Market Research Basics
Market research is the process of determining the viability of a new product or service through research conducted directly with potential customers. It is a critical component in rolling out a new product or service, and enables a company to zero in on its target market and get the opinions and feedback of consumers.
Effective market research empowers businesses to make insight-driven and informed decisions to create a profitable marketing strategy. For businesses that are entering new territory, market research helps to mitigate business risks by finding out exactly what customers want. More importantly, it allows business owners to evaluate the financial feasibility of the business before committing resources to them.
Market research can be conducted in-house or via a third-party that specialises in market research. Market research can be done through surveys, interviews, focus groups and case studies.
There are two types of market research: primary and secondary research.
Primary market research
Primary market research comprises information about the target market and can be exploratory or specific. This information can be compiled directly by the business or third party hired to do so.
Exploratory research is open-ended and helps the business define a specific problem. It usually involves detailed, unstructured interviews with a small group of respondents.
On the other hand, specific research is precise in scope and used to solve a problem identified by exploratory research. Questions are structured and formal in approach.
Primary market research includes surveys, interviews, focus groups and case studies.
In-person surveys are one-on-one interviews typically conducted in high-traffic locations such as shopping malls. They allow people to be presented with samples of products, packaging or advertising and provide ther immediate feedback. Less expensive than in-person surveys are telephone surveys, however, fewer people are willing to participate in them due to relentless telemarketing. Online surveys are a good alternative as they are a simple, inexpensive way to collect anecdotal evidence and gather customer opinions and preferences.
Personal interviews, usually lasting an hour, pose unstructured, open-ended questions to participants. Typically recorded, these interviews may yield valuable insights into customer attitudes and are an excellent way to uncover issues related to new products or service development.
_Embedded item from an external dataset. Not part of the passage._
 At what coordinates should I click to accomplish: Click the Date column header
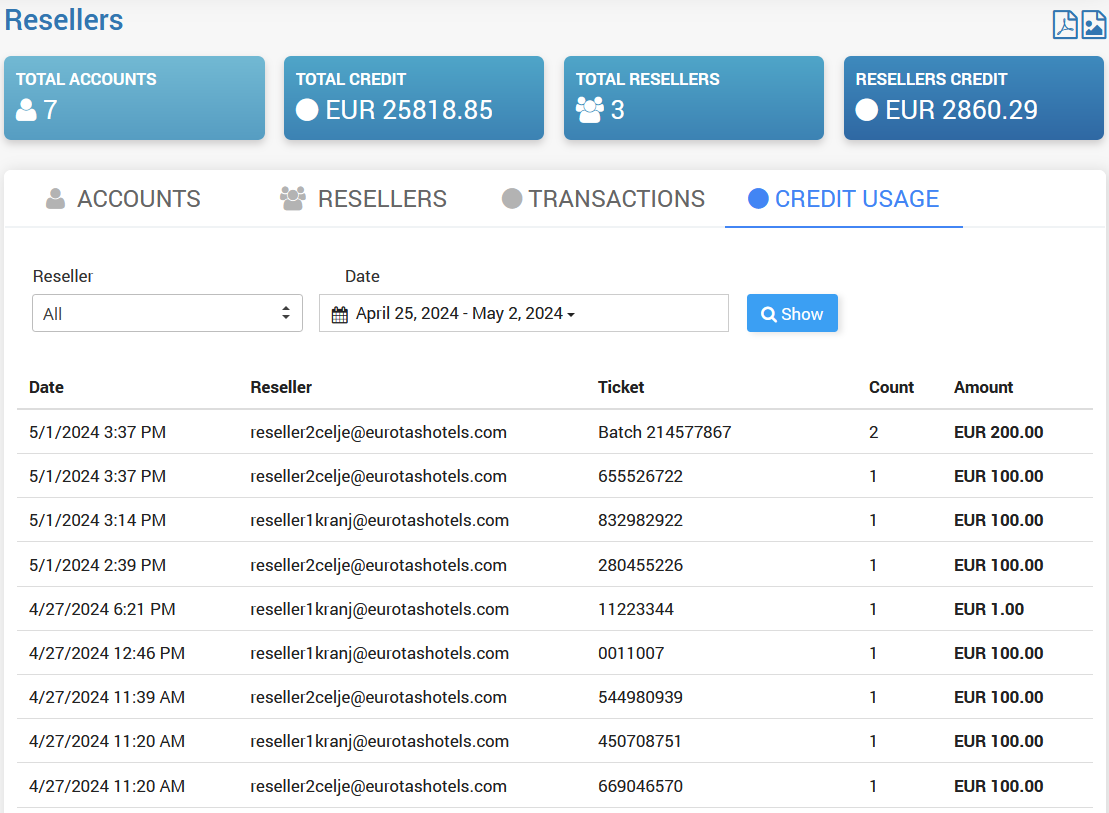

An interview also allows the researcher to delve deeper and ask follow-up questions.
Focus groups usually consist of small numbers of people that fit the profile of the target market. In focus groups, a moderator uses a scripted series of questions or topics to lead a group discussion. A session usually lasts one to two hours, and it takes at least three different focus groups to get a more balanced and less biased set of results.
Case studies provide a comprehensive understanding of how an individual interacts with a product or service. It gives a more complete picture of a consumer’s satisfaction, usage and attitudes towards a specific product, service or industry in the appropriate context.
Secondary market research
Secondary market research draws on publicly available information from industry and trade associations, labour unions, media sources and potential industry competitors. Other resources include government documents and white papers, public sources, commercial sources and educational institutions.
These sources are publicly available and mostly free. Government department websites are one of the best public data sources. Business collections of public libraries may also be able to provide industry statistics and other business-related information. Some reports and papers by research organisations and think tanks are also available in the public domain.
These are valuable sources of information that usually involve a subscription fee to access. Commercial sources include reports and papers by market research companies, business think tanks, trade associations, banks and other financial institutions.
Industry and market research conducted by universities and polytechnics can be also be valuable sources of data for businesses.